Australia’s peak real estate body says CGT changes will ‘disrupt and damage’ housing market
The Real Estate Institute of Australia warned that proposed capital gains tax (CGT) and negative gearing reforms will worsen housing shortages and reduce GDP, while tax experts and accounting bodies criticized the rushed legislative process and increased complexity. The Albanese government defended the changes, arguing they will make the tax system fairer and improve housing affordability, though critics say the reforms risk unintended economic consequences.

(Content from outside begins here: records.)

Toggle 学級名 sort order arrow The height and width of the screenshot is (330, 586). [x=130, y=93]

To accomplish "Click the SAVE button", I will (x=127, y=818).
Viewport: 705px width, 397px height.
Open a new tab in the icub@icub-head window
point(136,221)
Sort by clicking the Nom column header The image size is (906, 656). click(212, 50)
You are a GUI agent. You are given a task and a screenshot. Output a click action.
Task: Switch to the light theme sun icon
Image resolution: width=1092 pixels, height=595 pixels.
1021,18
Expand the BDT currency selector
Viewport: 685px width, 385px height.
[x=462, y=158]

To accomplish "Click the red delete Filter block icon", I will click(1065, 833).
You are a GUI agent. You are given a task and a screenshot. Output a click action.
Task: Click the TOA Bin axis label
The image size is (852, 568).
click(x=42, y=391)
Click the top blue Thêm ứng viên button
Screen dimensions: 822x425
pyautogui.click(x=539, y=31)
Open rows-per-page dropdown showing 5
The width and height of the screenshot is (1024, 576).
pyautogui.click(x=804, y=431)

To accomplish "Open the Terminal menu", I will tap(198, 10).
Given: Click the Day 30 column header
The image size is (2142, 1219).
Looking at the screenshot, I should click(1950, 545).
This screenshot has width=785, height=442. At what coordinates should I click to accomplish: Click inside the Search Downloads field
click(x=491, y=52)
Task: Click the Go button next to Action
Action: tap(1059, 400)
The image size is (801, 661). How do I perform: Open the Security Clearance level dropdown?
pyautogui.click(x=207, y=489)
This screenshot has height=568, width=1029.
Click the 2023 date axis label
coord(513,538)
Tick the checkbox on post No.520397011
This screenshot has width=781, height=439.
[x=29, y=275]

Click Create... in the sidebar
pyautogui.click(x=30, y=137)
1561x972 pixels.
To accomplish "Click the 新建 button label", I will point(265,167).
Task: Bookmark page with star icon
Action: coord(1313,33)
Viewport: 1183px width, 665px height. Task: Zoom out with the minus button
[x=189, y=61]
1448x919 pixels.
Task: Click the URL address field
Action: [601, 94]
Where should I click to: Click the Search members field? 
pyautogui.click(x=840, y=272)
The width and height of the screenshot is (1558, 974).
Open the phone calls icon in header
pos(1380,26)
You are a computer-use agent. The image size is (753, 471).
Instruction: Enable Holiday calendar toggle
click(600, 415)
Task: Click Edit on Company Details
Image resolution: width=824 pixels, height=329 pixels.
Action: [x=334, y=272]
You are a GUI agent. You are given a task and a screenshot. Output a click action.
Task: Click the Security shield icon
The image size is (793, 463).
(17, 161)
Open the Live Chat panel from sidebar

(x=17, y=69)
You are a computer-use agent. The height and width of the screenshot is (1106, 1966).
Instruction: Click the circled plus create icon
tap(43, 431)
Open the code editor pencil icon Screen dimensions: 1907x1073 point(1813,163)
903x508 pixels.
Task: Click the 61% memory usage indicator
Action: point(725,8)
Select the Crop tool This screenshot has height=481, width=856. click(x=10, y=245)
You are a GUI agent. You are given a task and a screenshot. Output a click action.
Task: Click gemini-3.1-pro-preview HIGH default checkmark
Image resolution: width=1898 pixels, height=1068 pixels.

Australia’s Real Estate Institute of Australia (REIA) has condemned proposed changes to the capital gains tax (CGT) discount and negative gearing, arguing the reforms will disrupt investor behavior and deepen housing supply shortages. President Jacob Caine told a Senate inquiry that the changes—introduced to parliament on the last sitting day in May—will raise rents, lower GDP, and reduce full-time construction jobs by nearly 4,000. The REIA called for a holistic review of housing tax policies across federal, state, and local governments, stating the current bills ‘do not pass’ on increasing housing supply. Wilson Asset Management chair Geoff Wilson echoed concerns, stating the reforms undermine Australia’s ‘social contract’ of hard work and risk-taking leading to prosperity. Tax experts also raised alarms, with the Institute of Public Accountants’ Tony Greco accusing the government of abandoning proper consultation, which he said risks unintended outcomes and legal disputes. Tax academic Miranda Stewart suggested the small business CGT exemptions are overly generous and urged further scrutiny, though she dismissed claims the reforms would drive businesses to New Zealand due to its zero CGT. From July 1, 2027, the 50% CGT discount will be phased out, replaced by an inflation-based concession and a minimum 30% tax on gains. The government introduced these reforms in the May budget, framing them as necessary to improve fairness and affordability. However, critics argue the rushed implementation and lack of consultation will create confusion and economic drag. The Australian Council of Social Service (ACOSS) defended the changes, with acting chief executive Edwina MacDonald stating they will make the tax system fairer and boost housing stability. She noted that under current rules, investors pay lower tax rates on property gains compared to workers, such as a care worker earning $70,000. The debate continues as the Senate inquiry examines the reforms’ potential impacts on housing, investment, and economic growth.
This content was automatically generated and/or translated by AI. It may contain inaccuracies. Please refer to the original sources for verification.